L’ibrida made in Italy che poteva essere (e non fu)



Sarebbe ingeneroso addossare al solo Sergio Marchionne il ritardo con cui Fiat ha affrontato lo sviluppo di una gamma a trazione elettrica. Questo perché la scarsa attenzione all’innovazione tecnologica, messa in secondo piano rispetto alle priorità finanziarie, era già emersa chiaramente sotto la gestione di Cesare Romiti. Nel 1990 il Centro Ricerche Fiat di Orbassano, con la collaborazione di Magneti Marelli, aveva sviluppato il sistema di iniezione common rail, componente destinato a rivelarsi rivoluzionario per i motori diesel, il cui mercato stava esplodendo. Invece di sfruttare in proprio la scoperta il gruppo decise di cederla, nel 1994, a Bosch. Bastò un’ultima messa a punto per conquistare il mercato mondiale.

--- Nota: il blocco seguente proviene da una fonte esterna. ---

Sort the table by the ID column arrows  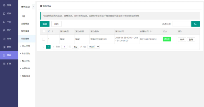click(x=52, y=31)

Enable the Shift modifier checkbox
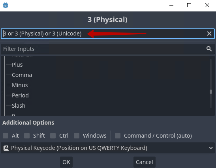click(x=27, y=136)
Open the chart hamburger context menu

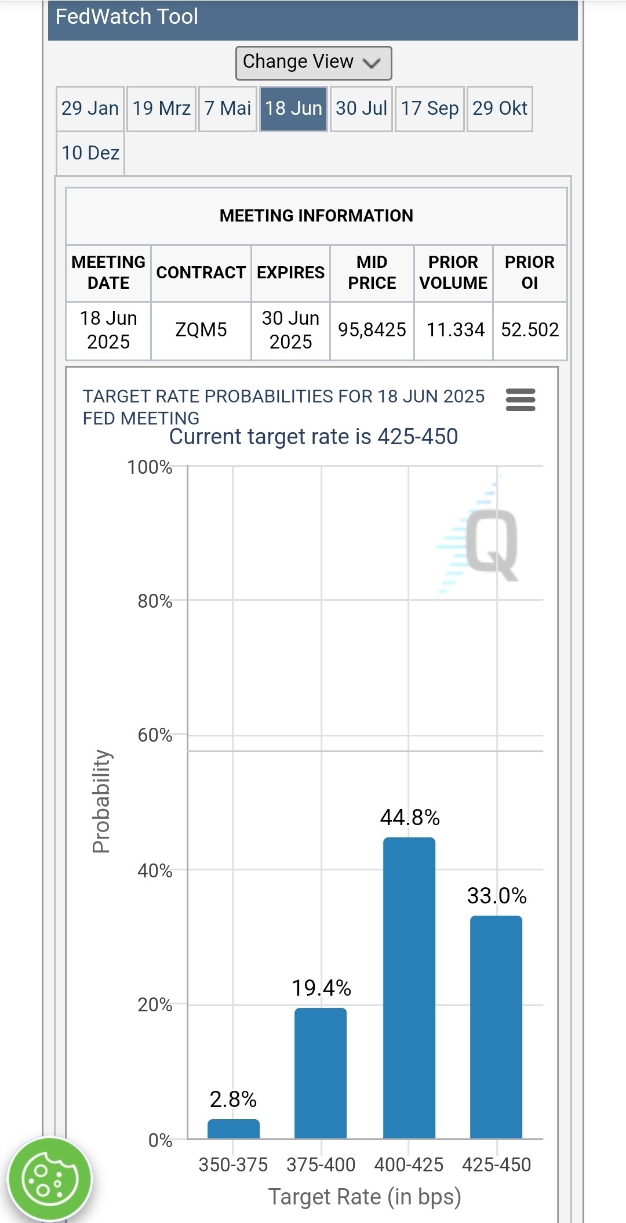pos(520,400)
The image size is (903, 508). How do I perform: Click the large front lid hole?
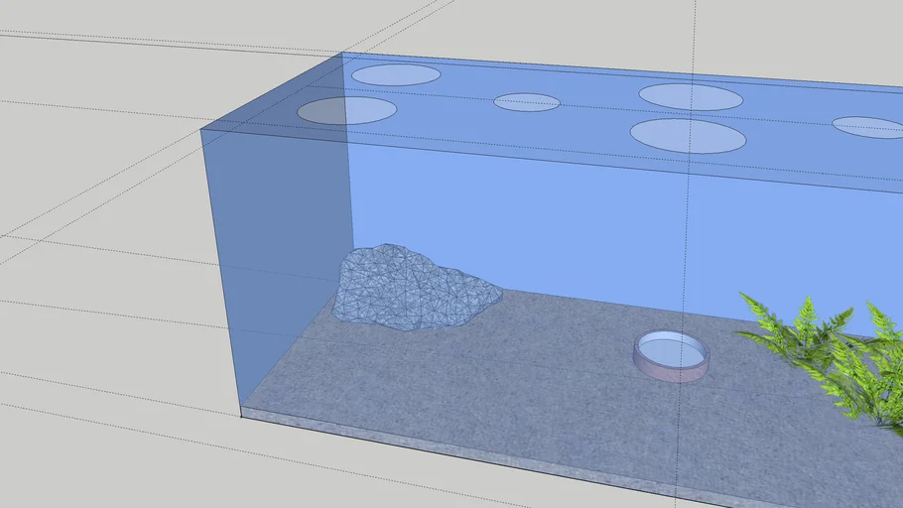click(688, 136)
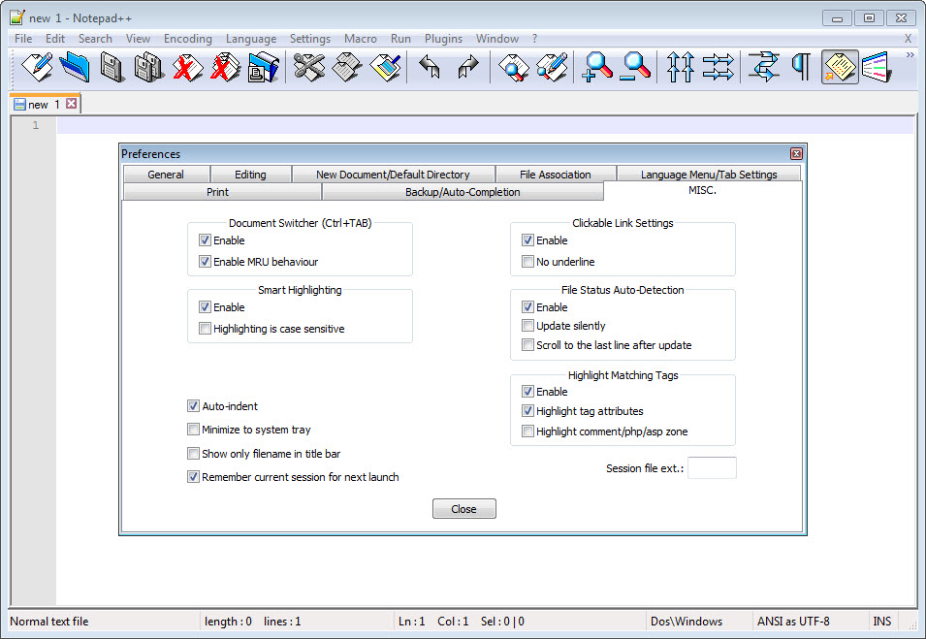926x639 pixels.
Task: Click the Find toolbar icon
Action: (x=513, y=67)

Un anno prima Umberto Colombo, ministro dell’Università e della Ricerca del governo Ciampi, era intenzionato ad avviare lo studio di un modello di auto ibrida, varando con Fiat il cofinanziamento di un piano pluriennale. L’avvio era stato fissato per il 1994, ma in quell’anno erano in programma le elezioni politiche. Vinse Silvio Berlusconi, cambiarono i progetti e le priorità. Quella dell’auto ibrida finì subito in fondo alla lista e in un secondo tempo il progetto venne chiuso, senza che da Fiat ci si opponesse, lasciando intendere che il sì al cofinanziamento era arrivato soltanto per compiacere il ministro. Proprio in quegli anni Toyota stava lavorando sulla Prius, entrata in produzione nel 1998 e da allora la più venduta auto ibrida al mondo. Fiat sarebbe stata in grado di sfidare il colosso giapponese? Non lo sapremo mai.